Sergio Gioino

Personal information
- Full name: Sergio Alejandro Gioino Ponce
- Date of birth: 27 March 1974 (age 52)
- Place of birth: Buenos Aires, Argentina
- Height: 1.85 m (6 ft 1 in)
- Position: Forward

Youth career
- Atlético San Jorge
- Newell's Old Boys

Senior career*
- Years: Team / Apps / (Gls)
- 1996: Atlético San Jorge / – / (–)
- 1997: Provincial Osorno / 29 / (12)
- 1998: Coquimbo Unido / 18 / (4)
- 1999: Deportes Iquique / 34 / (13)
- 2000–2002: Huachipato / 81 / (45)
- 2003: Universidad Católica / 27 / (10)
- 2004–2005: Universidad de Chile / 44 / (31)
- 2005–2006: Palmeiras / 31 / (7)
- 2006: Universidad de Chile / 17 / (2)
- 2007: Unión Española / 19 / (2)
- 2008: Gama / 5 / (0)
- 2009: Coquimbo Unido / 0 / (0)
- Total:  / 305 / (126)

= Sergio Gioino =

Argentine footballer

Sergio Alejandro Gioino Ponce (born 27 March 1974) is an Argentine-born Chilean former professional footballer who played as a forward.

He spent most of his career in Chile, notably representing Huachipato, Universidad Católica and Universidad de Chile, and also played in Brazil for Palmeiras and Gama.

Following his career, Gioino developed a career as a football agent.

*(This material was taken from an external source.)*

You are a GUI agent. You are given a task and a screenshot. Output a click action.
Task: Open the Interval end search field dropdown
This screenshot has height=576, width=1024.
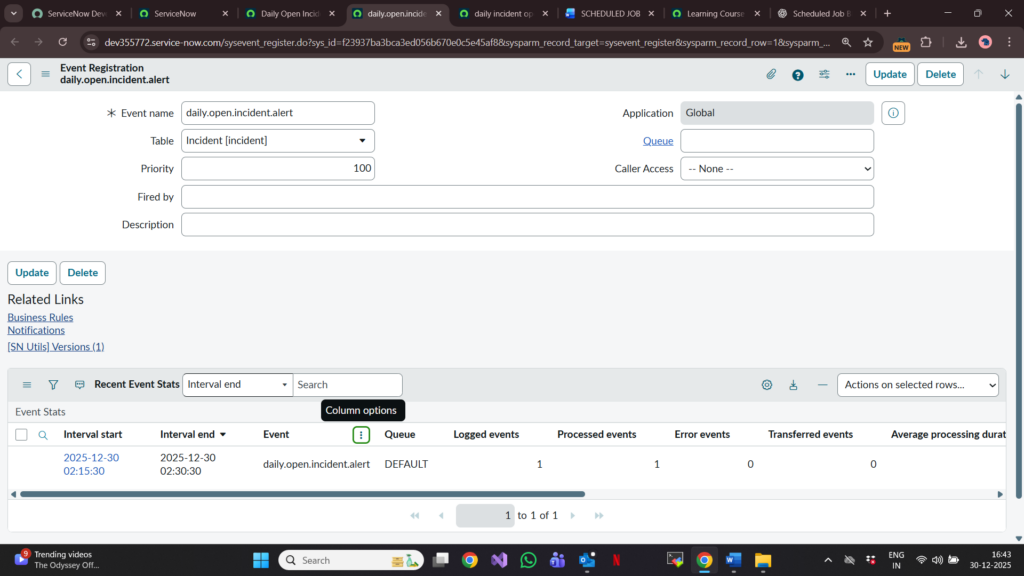(237, 385)
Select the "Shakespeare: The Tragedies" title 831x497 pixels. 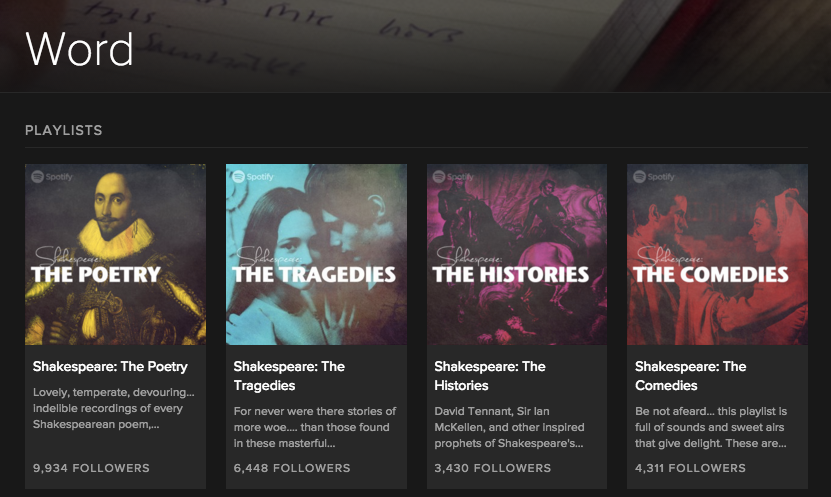289,376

In June 2022, he assumed as president of Ñublense.

== Club career ==
Gioino began his career in Argentina with Atlético San Jorge and had spells in the youth system of Newell's Old Boys before moving to Chile. He made his professional debut with Provincial Osorno in 1997 and subsequently played for Coquimbo Unido and Deportes Iquique.

In 2000, Gioino joined Huachipato, where he established himself as a prolific goalscorer. He scored 16 league goals during the 2001 season, finishing among the leading scorers in the Chilean Primera División, and remained with the Talcahuano club until 2002.

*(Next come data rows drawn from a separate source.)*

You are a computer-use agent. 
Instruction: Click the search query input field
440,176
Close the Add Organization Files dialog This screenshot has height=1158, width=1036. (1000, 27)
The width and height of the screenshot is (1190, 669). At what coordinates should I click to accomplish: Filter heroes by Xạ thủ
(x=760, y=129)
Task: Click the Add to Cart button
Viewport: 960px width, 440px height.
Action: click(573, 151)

Gioino signed for Universidad Católica in 2003. His spell ended in November of that year when manager Óscar Meneses removed him from the first-team squad following public comments made by the forward concerning the team's performances.

He subsequently joined Universidad Católica's rivals Universidad de Chile for the 2004 season.

=== Universidad de Chile ===
Gioino made a notable competitive debut for the club on 8 February, scoring twice in a 4–0 Superclásico victory over Colo-Colo at the Estadio Nacional.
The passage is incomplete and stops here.